Have to say the ez one's very soft and the best brush of that type imho but any contact can mark and as Craig has said Wheel woolies all the way but ez is used a lot with me as well as great, agian always use seperate bucket i sometimes put in a small amount of shampoo in the bucket as well but mainly hot water as great , hope it polishes out


----------



## MatthewADV (Jan 18, 2012)

Wheels off, da them, seal.

I use Wheel Woolies, sheepskin mitt (just for wheels) and keep the wheel bucket clean.

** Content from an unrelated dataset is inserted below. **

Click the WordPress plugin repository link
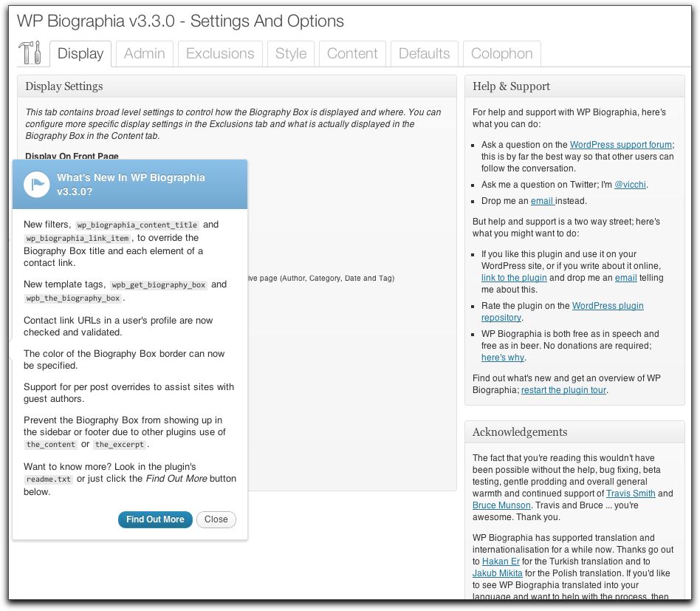This screenshot has height=611, width=700. tap(607, 306)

Rather spend a bit of time refilling a bucket than scratch a wheel :thumb:


----------



## craig1gk (Mar 23, 2012)

Having worked in a Vauxhall dealer before i can almost guarantee the wheels were scratched or swirled in some form before we even got a chance to clean the car :/ Even after that some of the guys would just rub hard at the transport wax no doubt causing more scratches


----------



## Hercs74 (Dec 29, 2011)

-Simon- said:


> A common problem but I used hot glue, sealed off where the wire goes into the handle and haven't had an issue since...I had bought a new brush not expecting the repair to last but 6 months in and it's still fine, and the new brush is still in my detailing cupboard :thumb:


Not wishing to hi jack thread but any particular hot gun and glue.. Seen some on flea bay for silly money..????

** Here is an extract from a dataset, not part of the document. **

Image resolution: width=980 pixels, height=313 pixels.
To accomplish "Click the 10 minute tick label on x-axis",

Sent from my iPhone using Tapatalk


----------



## VenomUK (Oct 13, 2011)

I'm just about to order one of these as seen many use these in the showroom/studio sections.


----------



## slineclean (Dec 23, 2011)

CraigQQ said:


> thats one of the reasons I recommend wheel woolies.. they are a bit safer on the finish.
> 
> gloss black show every mark too...


Do these ever come up on offer at times? whats the cheapest you'd see a set being sold for? my girlfriend brought me the ez brush and touch wood mines been fine but could be tempted with the wheel woolies :thumb:


----------



## mjn (May 16, 2011)

Those wheel woolies look nice, are the shafts flexible at all?


----------



## -Simon- (Oct 29, 2010)

Hercs74 said:


> Not wishing to hi jack thread but any particular hot gun and glue.. Seen some on flea bay for silly money..????
> 
> Sent from my iPhone using Tapatalk


tbh I can't remember where it came from, but it was cheap as chips, you do need to give it some time to warm up, and I only used the glue that came with it...If irc it may may well have come from Wilkos. Key is to make sure gun well warmed up put plenty on end of the brush, and take time to seal it off with the glue as well, stops water getting into handle where it rusted off in the first place. Will do this with the new brush before I start using it :thumb:


----------



## Hercs74 (Dec 29, 2011)

Nice one Simon.. Cheers Bud....!!!!!

👍 


Sent from my iPhone using Tapatalk


----------



## Bike Nutter (Dec 30, 2011)

ianFRST said:


> you can see it scratching the rears?
> 
> painted gloss black wheels are pointless imo. they will look crap in a few washes.
> 
> ...


oh im not saying its a rubbish product its great for the insides just dont think its good on gloss black wheels despite how careful i am and how many times i rinse the brush. :thumb:


----------



## Bike Nutter (Dec 30, 2011)

craig1gk said:


> Having worked in a Vauxhall dealer before i can almost guarantee the wheels were scratched or swirled in some form before we even got a chance to clean the car :/ Even after that some of the guys would just rub hard at the transport wax no doubt causing more scratches


they didnt touch mine mate left it how it came off the wagon still had all the stickers on it :thumb:


----------



## Bike Nutter (Dec 30, 2011)

spyder said:


> Do you use very warm water with the EZ brush ? It makes the bristles softer.Also ,make sure the protective tip has'nt fallen off.


i do indeed bud ill have a little look at it later :thumb:


----------



## ffrs1444 (Jun 7, 2008)

limited edtion nice had mine a month now white and black


----------



## Hercs74 (Dec 29, 2011)

-Simon- said:


> tbh I can't remember where it came from, but it was cheap as chips, you do need to give it some time to warm up, and I only used the glue that came with it...If irc it may may well have come from Wilkos. Key is to make sure gun well warmed up put plenty on end of the brush, and take time to seal it off with the glue as well, stops water getting into handle where it rusted of in the first place. Will do this with the new brush before I start using it :thumb:


Simon got a hot glue gun... 50 watt for £7.00. Warms up in about 3 mins..

Did what u suggested.. Only did it this afternoon so yet to try it out, but it's set and the handle is solid...!!!

Cheers Buddy

Sent from my iPhone using Tapatalk


----------



## -Simon- (Oct 29, 2010)

Hercs74 said:


> Simon got a hot glue gun... 50 watt for £7.00. Warms up in about 3 mins..
> 
> Did what u suggested.. Only did it this afternoon so yet to try it out, but it's set and the handle is solid...!!!
> 
> ...


Great stuff sure it'll be fine mate :thumb:


----------